═══ Textauszug ═══

In Summe stehen den Mitgliedsstaaten durch dieses Instrument im Zeitraum von 2021 bis 2026 672,5 Milliarden Euro (Zahlen inflationsbereinigt zu Preisen 2018) in Form von nicht-rückzahlbaren Zuschüssen (312,5 Milliarden Euro) und Darlehen (360 Milliarden Euro) zur Verfügung.

Um die Abhängigkeit von russischen Energieimporten zu reduzieren, wurde 2023 ein neues Kapitel in den nationalen Aufbau- und Resilienzplänen eingefügt: REPowerEU. Reformen und Investitionen sollen sich an den jeweiligen länderspezifischen Empfehlungen (CSR) 2022 zu Energie orientieren. Dafür stehen zusätzlich Zuschüsse in der Höhe von 20 Milliarden Euro zur Verfügung. 

Im Rahmen des Europäischen Semesters wird die Umsetzung der Aufbau- und Resilienzfazilität in den Mitgliedsstaaten überwacht, um die vereinbarten Ziele zu erreichen, notwendige Strukturreformen voranzutreiben, die Widerstandsfähigkeit der EU-Volkswirtschaften zu erhöhen und in den ökologischen und digitalen Wandel zu investieren.

Im Hinblick auf die großen Summen, die hier von den Mitgliedstaaten abgerufen werden können, wurden seitens der Europäischen Kommission enge Förderkriterien und Kontrollmechanismen definiert, um die zweckmäßige und sparsame Verwendung der Finanzmittel sicherzustellen. Nach eingehender Prüfung der Dokumente durch die Europäische Kommission werden die nationalen Pläne in verbindliche Rechtsakte übergeführt, die vom Rat (ECOFIN) mit qualifizierter Mehrheit gebilligt werden müssen.

Zweimal jährlich müssen die Mitgliedstaaten über die Fortschritte der Maßnahmen und Erreichung der Meilensteine berichten. Die Auszahlungen aus der Aufbau- und Resilienzfazilität sind leistungsgebunden und werden nur dann von der Europäischen Kommission bewilligt, wenn die Etappenziele und Meilensteine vereinbarungsgemäß erreicht wurden.

═══ Material ═══

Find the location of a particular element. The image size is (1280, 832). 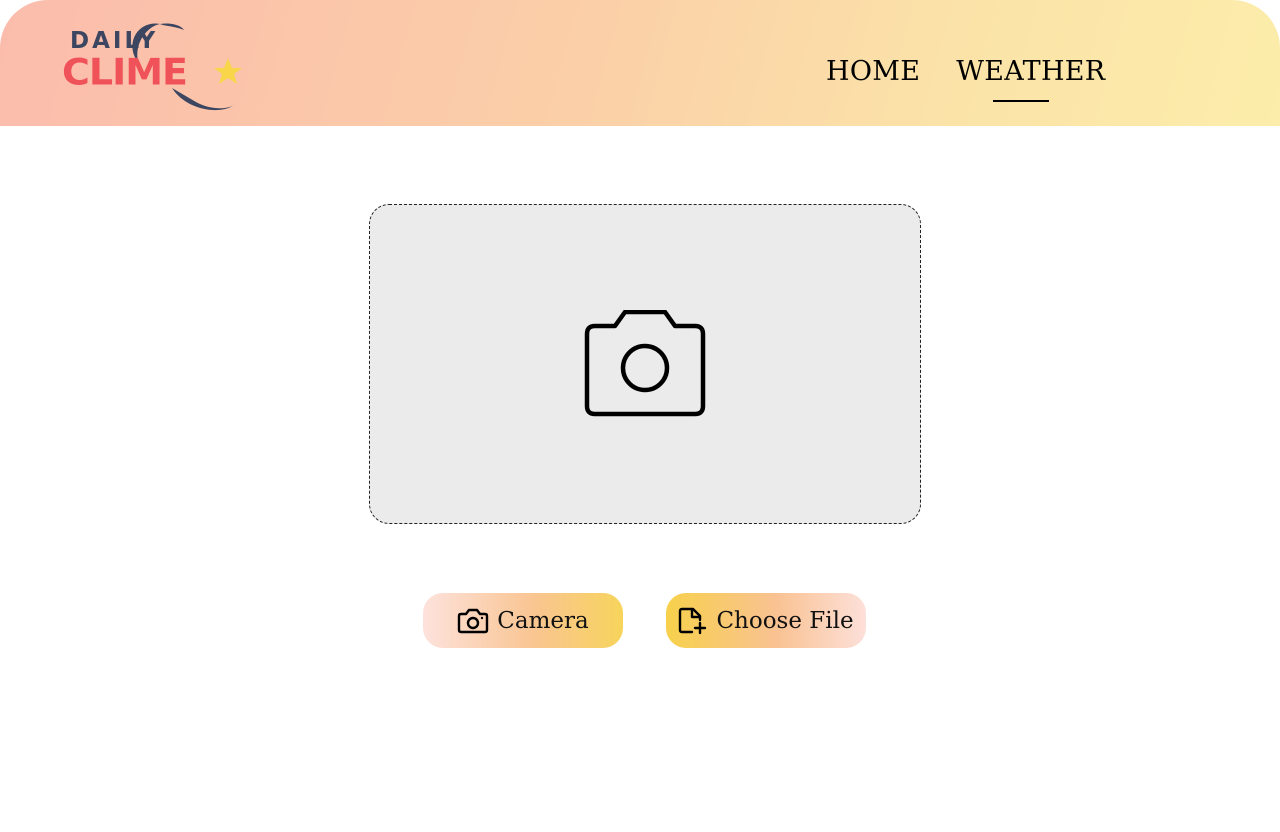

choose-file-button-label: Choose File is located at coordinates (785, 620).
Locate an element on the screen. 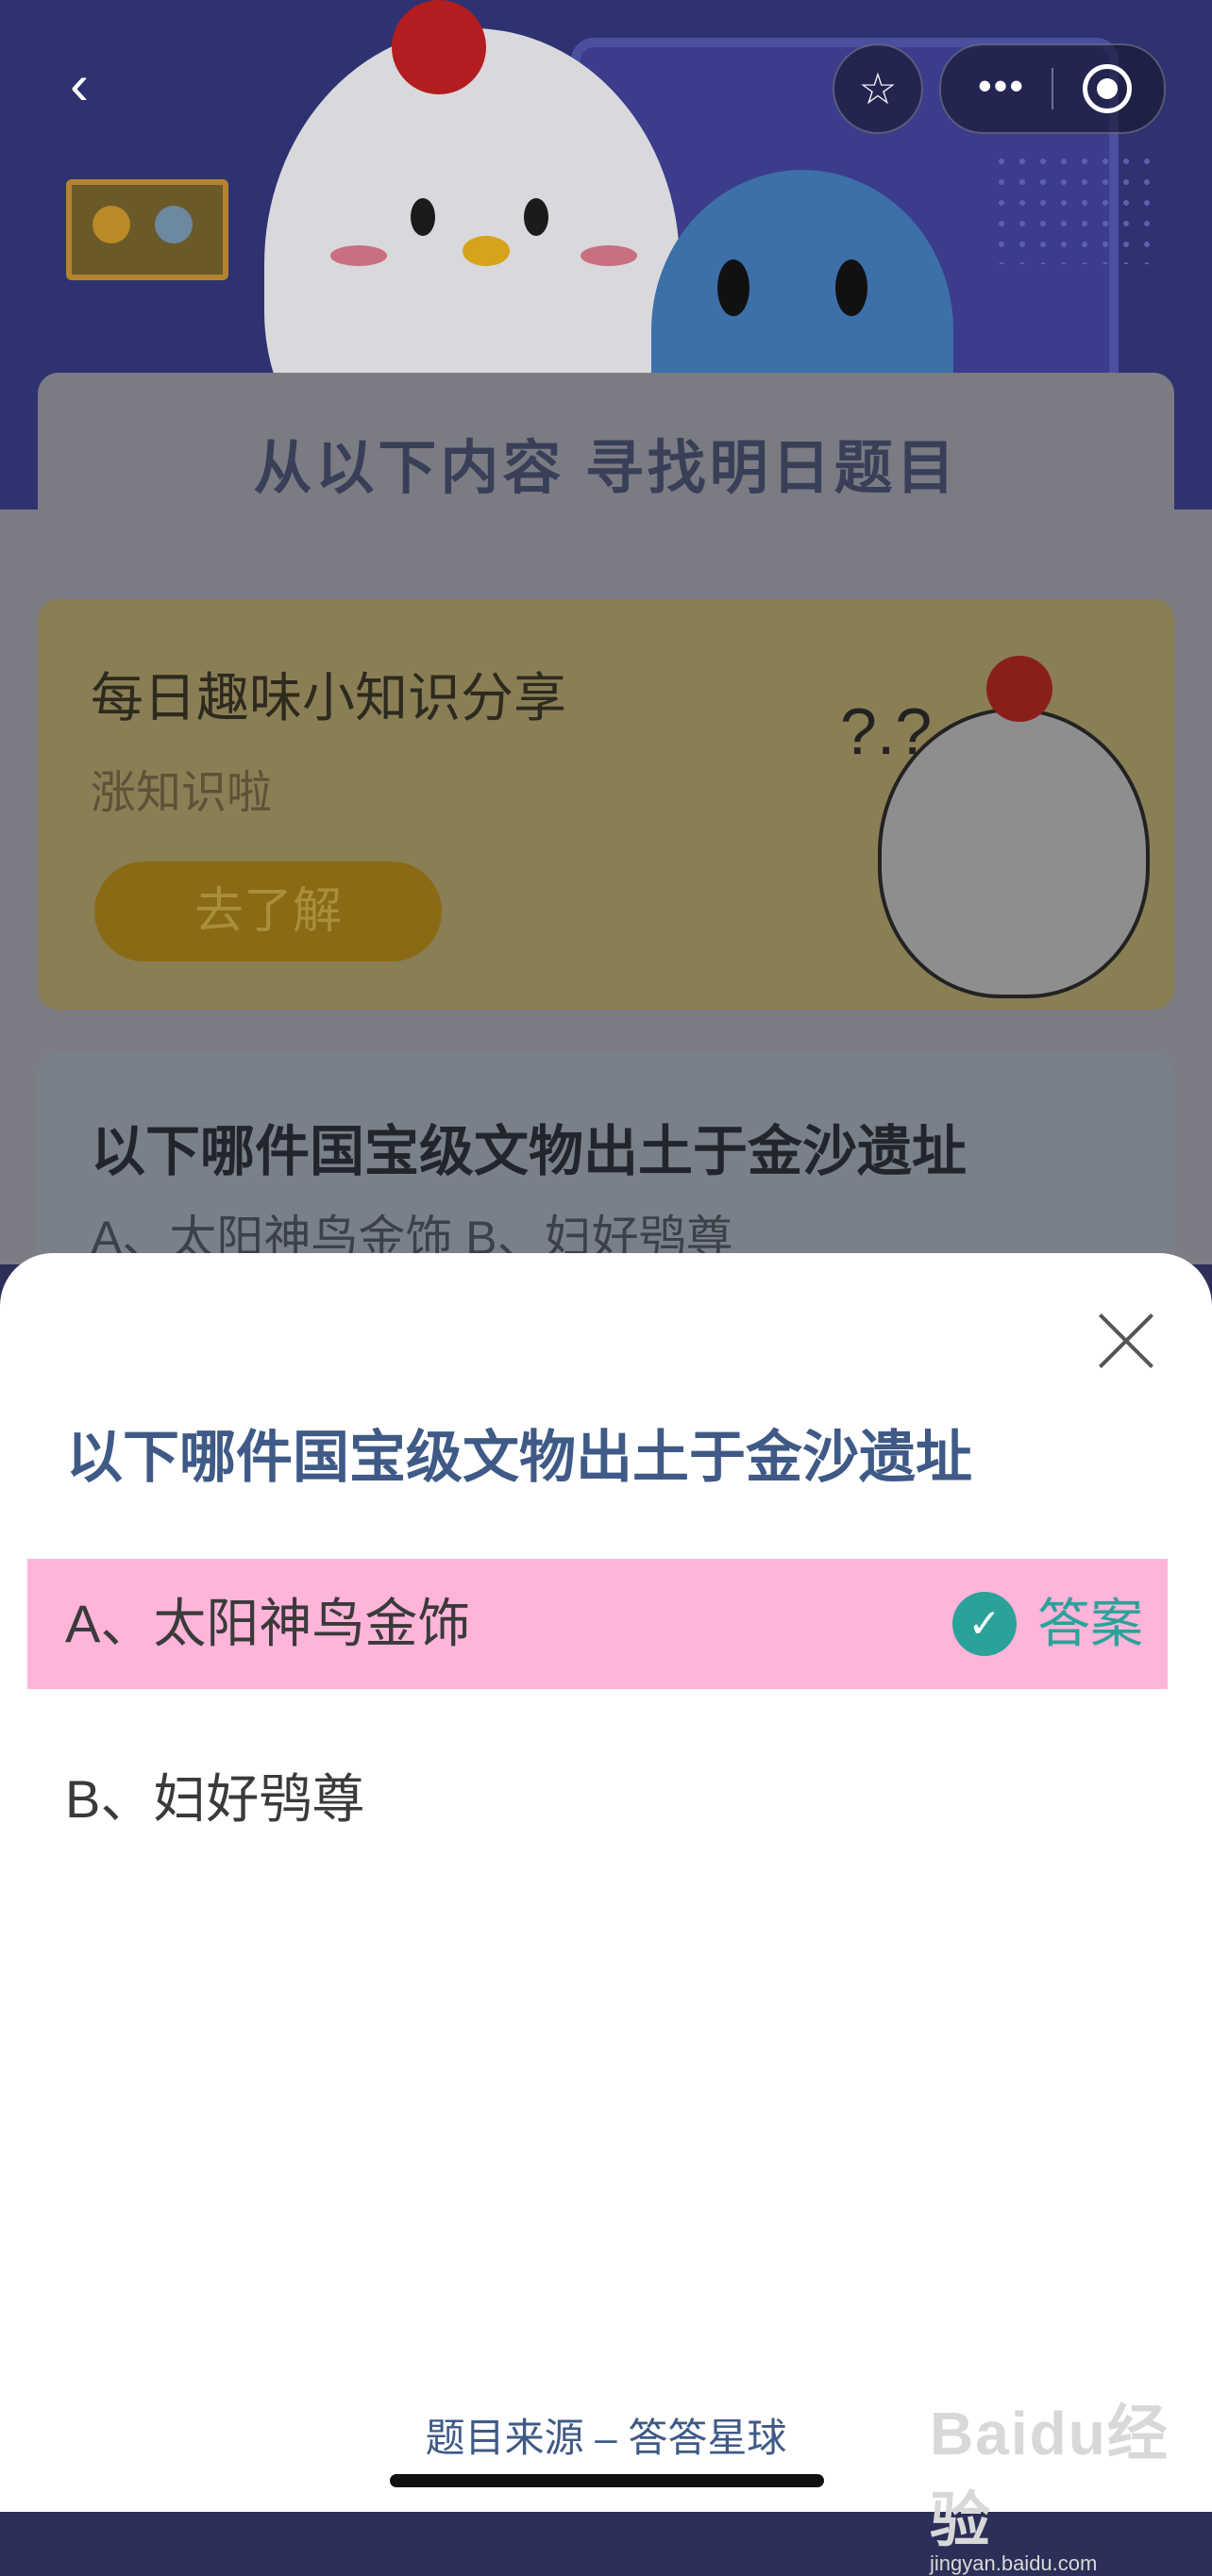 The height and width of the screenshot is (2576, 1212). share-card-subtitle: 涨知识啦 is located at coordinates (182, 793).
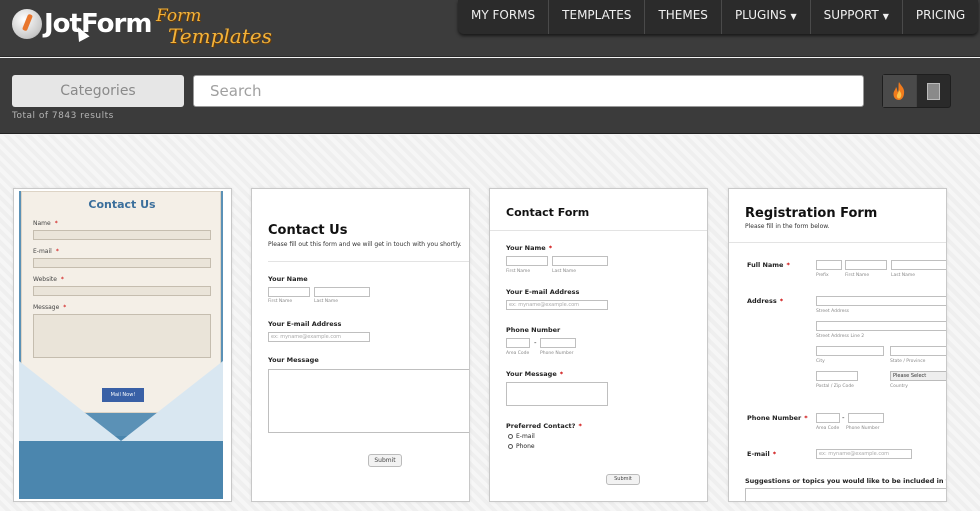 The image size is (980, 511). I want to click on preview-field-city, so click(850, 351).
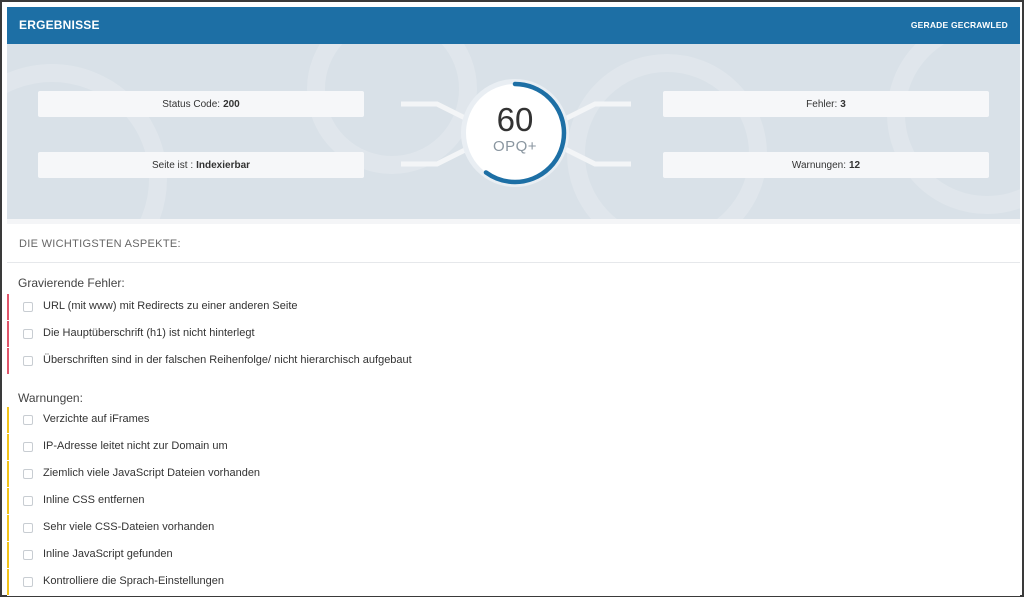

═══

> _Aufgaben_
**a.** Prüfe anhand des Textes zur Aufbau- und Resilienzfazilität, ob die folgenden Aussagen zutreffen, und antworte jeweils mit Ja oder Nein samt den entscheidenden Wörtern des Textes im genauen Wortlaut: (i) Von den 672,5 Milliarden Euro entfallen 312,5 Milliarden Euro auf nicht-rückzahlbare Zuschüsse. (ii) Das Kapitel REPowerEU wurde 2022 in die nationalen Aufbau- und Resilienzpläne eingefügt. (iii) Die Mitgliedstaaten müssen einmal jährlich über ihre Fortschritte berichten.
**b.** Führe den Text zur Aufbau- und Resilienzfazilität nach seinem letzten Satz fort.

> _Lösungen_
**a.**
(i) Ja: „nicht-rückzahlbaren Zuschüssen (312,5 Milliarden Euro)“
(ii) Nein: „wurde 2023 ein neues Kapitel in den nationalen Aufbau- und Resilienzplänen eingefügt: REPowerEU“
(iii) Nein: „Zweimal jährlich müssen die Mitgliedstaaten über die Fortschritte der Maßnahmen und Erreichung der Meilensteine berichten.“

**b.**
Umsetzung des Europäischen Semesters

Das Europäische Semester startet jährlich im Spätherbst mit der Veröffentlichung des "Herbstpakets" durch die Europäische Kommission.

Dieses besteht aus der Jährlichen Strategie für nachhaltiges Wachstum mit den Prioritäten Ökologische Nachhaltigkeit, Produktivität, Fairness und Makroökonomische Stabilität. Weitere Elemente des Herbstpaketes sind der Frühwarnbericht, der Entwurf des beschäftigungspolitischen Berichts, der Entwurf für Empfehlungen zur Wirtschaftspolitik des Euro-Währungsgebiets und Stellungnahmen zu den Entwürfen der Haushaltspläne der Euro-Mitgliedstaaten.

Die Jährliche Strategie für nachhaltiges Wachstum benennt die wichtigsten finanz-, wirtschafts- und beschäftigungspolitischen Herausforderungen für die EU und ihre Mitgliedstaaten und gibt eine allgemeine wirtschaftspolitische Orientierung für das kommende Jahr vor. Der Frühwarnbericht zielt darauf ab, makroökonomische Risiken frühzeitig zu erkennen, um rechtzeitig Korrekturmaßnahmen ergreifen zu können. Die Empfehlungen für die Eurozone konzentrieren sich auf die für das Funktionieren des Euro-Währungsraums kritischen Punkte und enthält konkrete Maßnahmen. Der Entwurf des gemeinsamen Beschäftigungsberichts analysiert die Beschäftigungssituation und die soziale Lage in Europa. In den Stellungnahmen zu den Entwürfen der Haushaltspläne der Euro-Mitgliedstaaten bewertet die Europäische Kommission, ob die Haushaltspläne für das kommende Jahr den Anforderungen des Stabilitäts- und Wachstumspaktes entsprechen.

Von Dezember bis März behandeln die Ministerinnen und Minister in den Fachministerräten die Berichte des Herbstpakets und verabschieden Schlussfolgerungen dazu und billigen die wirtschaftspolitischen Empfehlungen an die Eurozone. Im März befassen sich die Staats- und Regierungsspitzen abschließend mit dem Herbstpaket und geben die allgemeine Orientierung für die Europäische Union und das Euro-Währungsgebiet vor.

Die Europäische Kommission veröffentlicht in der Regel im Mai für jeden Mitgliedstaat aktualisierte Länderberichte, Vorschläge für länderspezifische Empfehlungen, Stellungnahmen zum Fortschrittsbericht und gegebenenfalls eingehende Überprüfungen im Rahmen des Verfahrens bei einem makroökonomischen Ungleichgewicht. Diese Empfehlungen werden vom Rat behandelt, vom Europäischen Rat im Juni gebilligt und im Juli formal im Rat beschlossen.

Spätestens am 15. Oktober müssen die Euro-Mitgliedstaaten ihre Haushaltsentwürfe für das darauffolgende Jahr und den halbjährlichen Bericht zum nationalen Aufbau- und Resilienzplan vorlegen. Die Europäische Kommission beurteilt die Entwürfe danach, ob sie den Vorgaben der wirtschafts- und haushaltspolitischen Überwachung entsprechen und ob die jeweiligen Meilensteine und Etappenziele erreicht wurden. Sie erstellt eine Stellungnahme dazu, welche im Rahmen des Herbstpakts im November veröffentlicht wird.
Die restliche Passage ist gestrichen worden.